Jetzt behält er schon mal Daten und dupliziert auch nichts mehr. Leider gibt es immer noch eine Störung:

Bevor der User seine Ergebnisse abgeschickt hat, überprüfe ich ob er auch alle RadioButtons angeklickt hat. D.h. ich gehe die ListView von oben bis unten durch und drücke auf absenden.
Leider nehmen jetzt alle obrigen Werte null an, bis ich wieder hoch scrolle. Dann geht das abschicken da die unten Objekte nicht null werden.

Frage:

Warum zur Hölle ist das so?


----------



## schlingel (17. Jan 2012)

Antwort: Weil Android um Ressourcen zu sparen die Views zerstört die gerade nicht sichtbar sind. Muss nicht sein, kann es aber - wie eben in deinem Fall.
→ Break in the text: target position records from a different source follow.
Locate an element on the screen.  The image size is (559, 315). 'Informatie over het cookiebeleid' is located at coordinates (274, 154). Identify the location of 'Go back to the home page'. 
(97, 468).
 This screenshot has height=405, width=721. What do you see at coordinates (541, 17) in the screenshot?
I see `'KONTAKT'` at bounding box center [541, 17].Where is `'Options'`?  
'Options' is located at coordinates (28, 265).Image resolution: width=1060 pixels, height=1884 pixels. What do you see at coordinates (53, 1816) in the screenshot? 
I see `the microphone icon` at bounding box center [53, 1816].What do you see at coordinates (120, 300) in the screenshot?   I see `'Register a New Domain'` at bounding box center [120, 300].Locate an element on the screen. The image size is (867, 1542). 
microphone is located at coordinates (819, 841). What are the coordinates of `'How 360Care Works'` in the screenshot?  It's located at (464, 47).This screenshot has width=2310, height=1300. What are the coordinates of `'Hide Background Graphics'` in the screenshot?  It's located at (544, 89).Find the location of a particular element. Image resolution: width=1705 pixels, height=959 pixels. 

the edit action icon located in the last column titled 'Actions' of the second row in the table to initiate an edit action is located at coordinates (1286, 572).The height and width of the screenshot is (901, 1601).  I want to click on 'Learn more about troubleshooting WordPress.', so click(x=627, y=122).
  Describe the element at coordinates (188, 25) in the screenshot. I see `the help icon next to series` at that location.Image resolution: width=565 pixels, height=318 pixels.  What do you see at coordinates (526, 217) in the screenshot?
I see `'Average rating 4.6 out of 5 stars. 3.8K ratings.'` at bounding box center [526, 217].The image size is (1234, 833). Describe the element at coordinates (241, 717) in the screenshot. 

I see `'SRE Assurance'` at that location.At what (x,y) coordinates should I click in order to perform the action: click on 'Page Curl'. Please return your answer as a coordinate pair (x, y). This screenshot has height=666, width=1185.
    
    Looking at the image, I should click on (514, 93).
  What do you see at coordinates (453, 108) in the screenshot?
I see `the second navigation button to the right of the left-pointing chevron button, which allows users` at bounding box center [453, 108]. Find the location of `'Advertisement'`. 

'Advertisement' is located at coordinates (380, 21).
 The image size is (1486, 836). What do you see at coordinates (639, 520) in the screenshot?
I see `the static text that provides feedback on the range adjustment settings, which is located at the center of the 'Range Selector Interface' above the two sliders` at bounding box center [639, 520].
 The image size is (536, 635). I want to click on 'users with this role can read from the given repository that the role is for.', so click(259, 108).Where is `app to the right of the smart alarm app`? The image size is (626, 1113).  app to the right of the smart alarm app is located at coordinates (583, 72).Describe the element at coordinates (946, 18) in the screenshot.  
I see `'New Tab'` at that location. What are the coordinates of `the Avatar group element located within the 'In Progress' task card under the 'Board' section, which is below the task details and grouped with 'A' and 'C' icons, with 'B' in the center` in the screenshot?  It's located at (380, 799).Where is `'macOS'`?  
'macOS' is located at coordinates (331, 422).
Doch des Pudels Kern ist nicht Android Sparsamkeit sondern dein Design-Fehler: Um solche Grauslichkeiten zu vermeiden musst du Logik bzw. Daten von UI bzw. View trennen.

Steck also einen EventHandler in deine Checkboxen die das jeweilige Attribut in einer Modelklasse an der aktuellen Position setzen und gut ist. Daraus folgt allerdings auch, dass du eine Modelklasse schreiben musst die deine Checkboxes bzw. deinen String ordentlich abbildet.

PS: "LayoutInflater.from(context)" => deutlich schöner und schneller getippt als "context.getSystemService(Context.LAYOUT_INFLATER_SERVICE);"


----------